Exercise details: Copy only what lies from the line containing "Where should I" through the line containing "Click the 201" in the entries below, keeping both end lines exact and dropping every picture.

Material for this task:

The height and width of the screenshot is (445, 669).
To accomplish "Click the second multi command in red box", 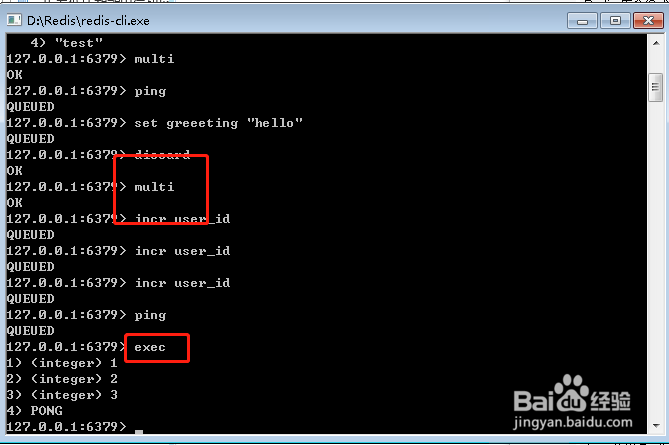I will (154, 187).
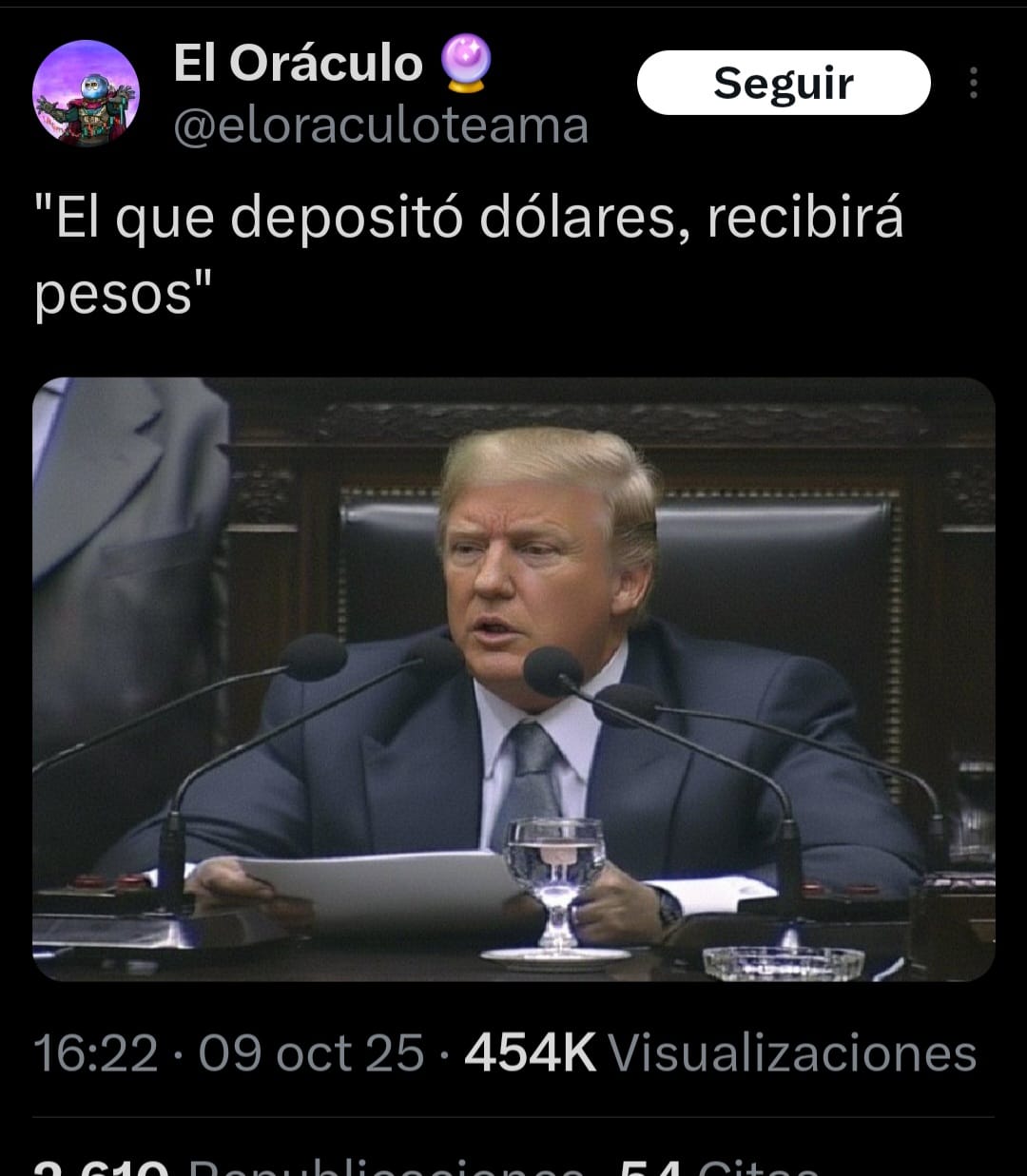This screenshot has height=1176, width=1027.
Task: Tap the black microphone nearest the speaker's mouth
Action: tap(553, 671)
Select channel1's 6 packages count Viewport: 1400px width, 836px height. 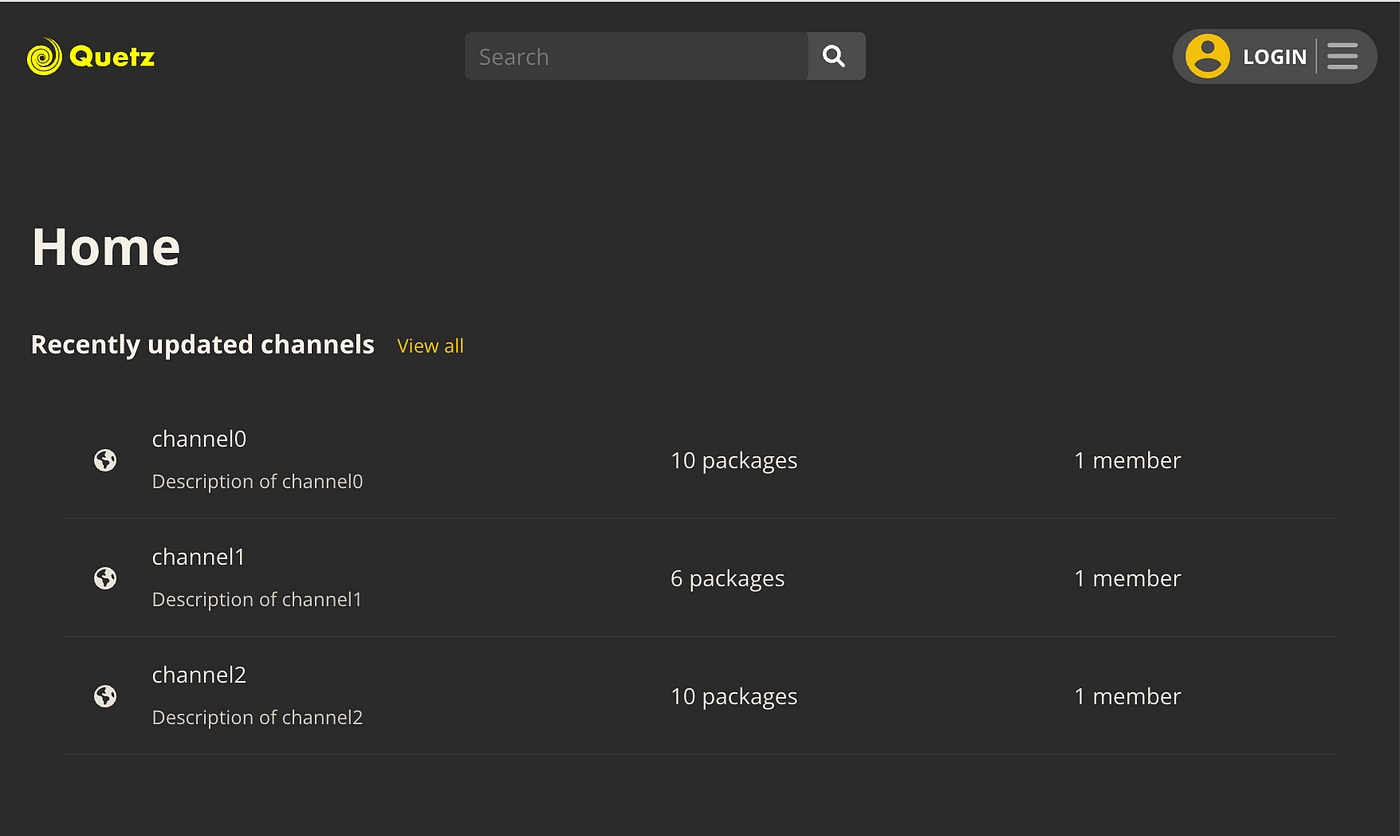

==

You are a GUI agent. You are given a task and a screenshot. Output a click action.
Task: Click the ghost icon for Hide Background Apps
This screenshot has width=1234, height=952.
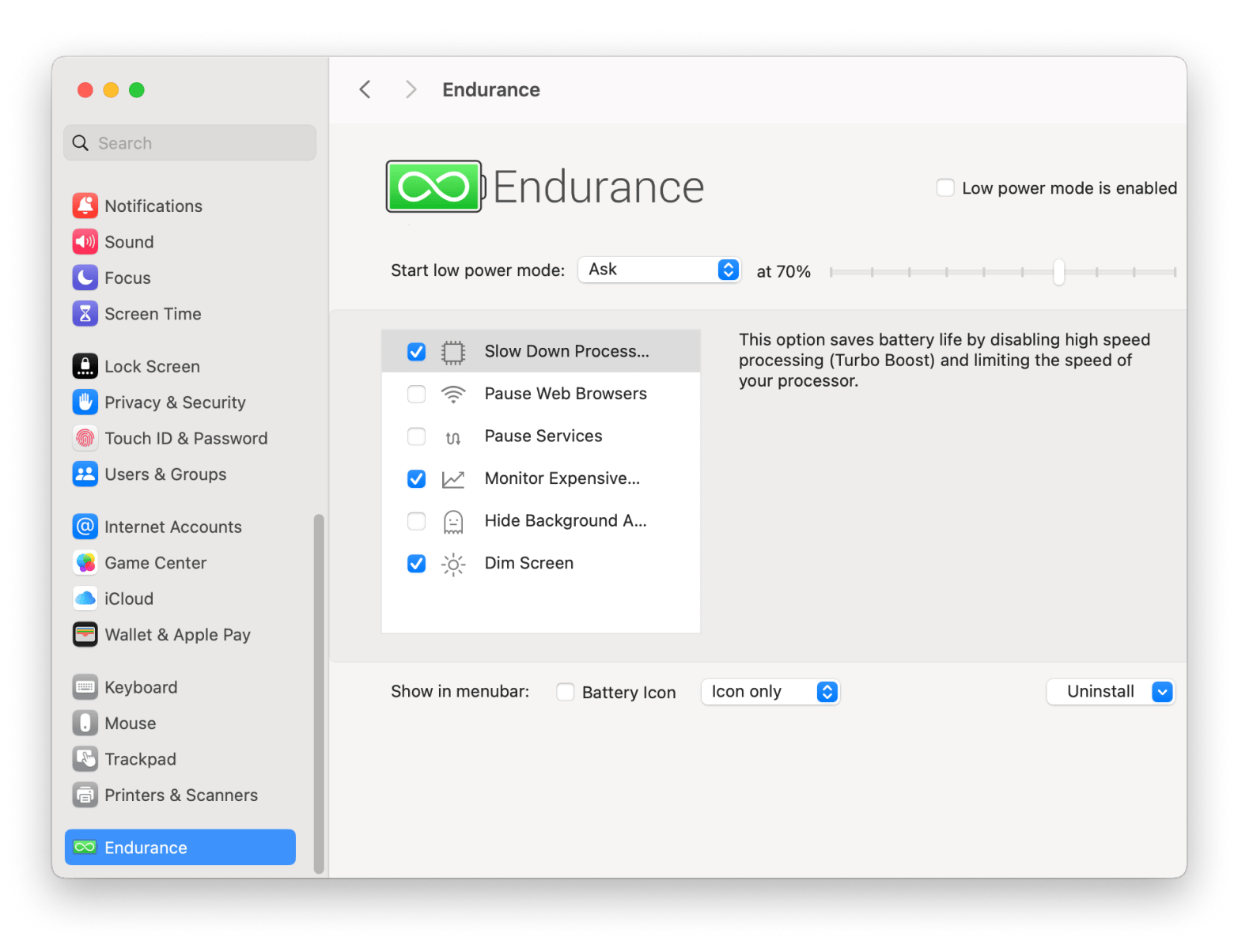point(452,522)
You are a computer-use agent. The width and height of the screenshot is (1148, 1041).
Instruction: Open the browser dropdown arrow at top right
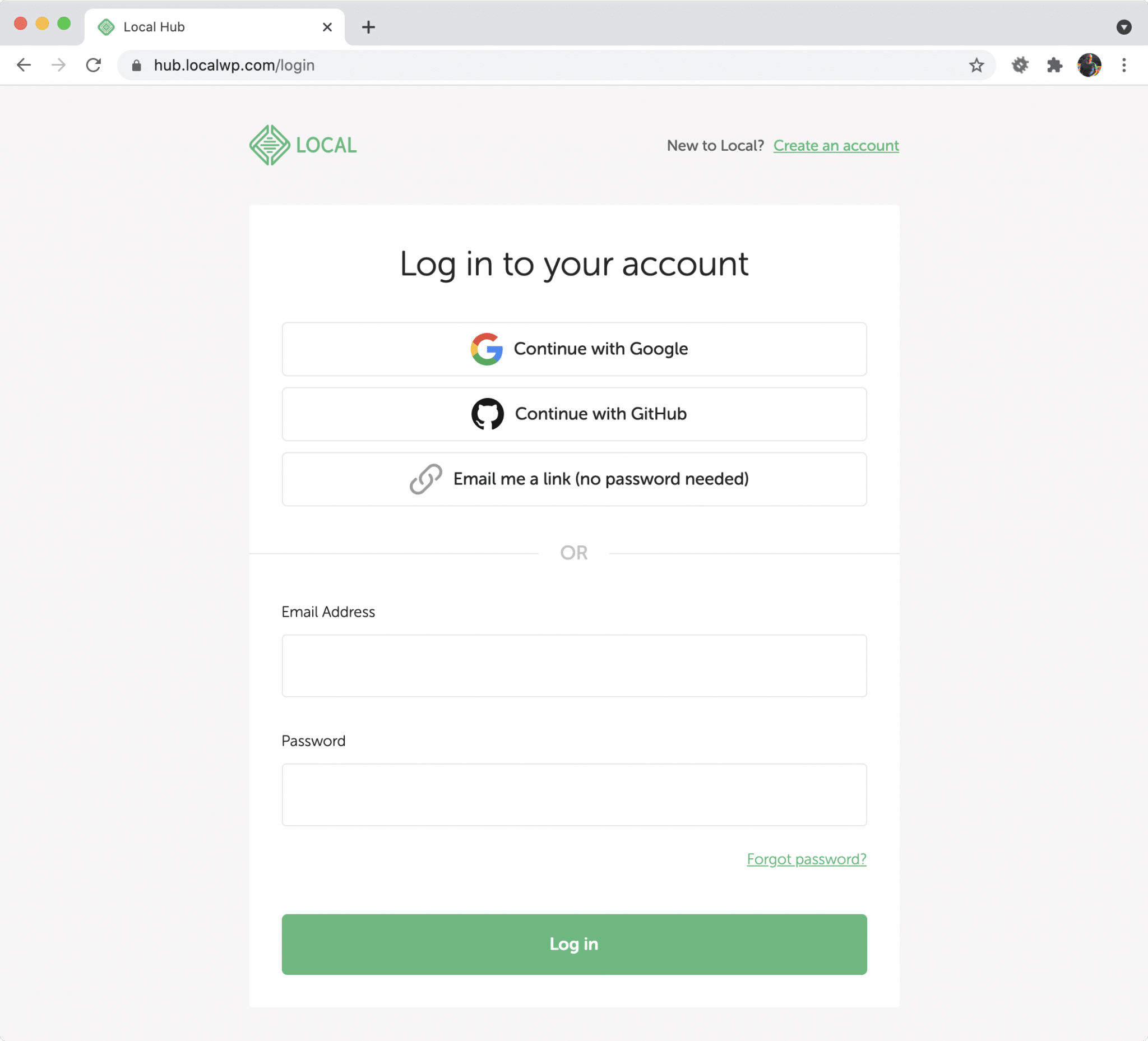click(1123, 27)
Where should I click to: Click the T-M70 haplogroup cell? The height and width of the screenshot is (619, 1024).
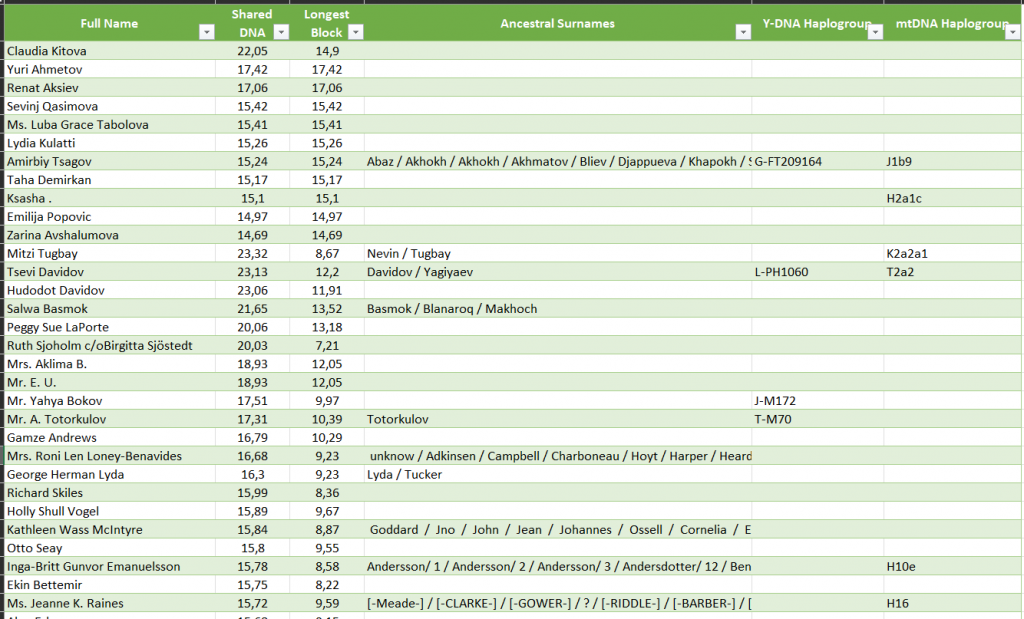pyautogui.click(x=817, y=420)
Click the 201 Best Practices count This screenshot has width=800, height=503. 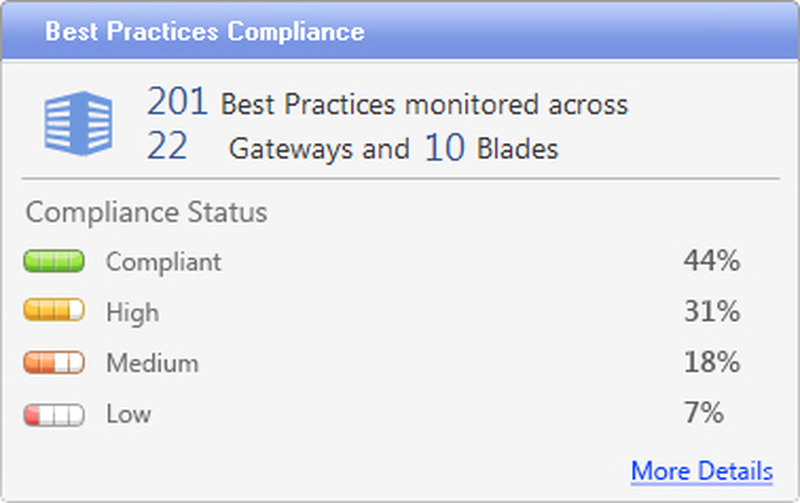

--

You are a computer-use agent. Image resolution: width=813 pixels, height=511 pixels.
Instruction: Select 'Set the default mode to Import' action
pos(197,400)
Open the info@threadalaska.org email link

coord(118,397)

Solution to the exercise:
Where should I click to: Click the T-M70 haplogroup cell? The height and width of the screenshot is (619, 1024).
pyautogui.click(x=817, y=420)
Click the 201 Best Practices count This screenshot has width=800, height=503. 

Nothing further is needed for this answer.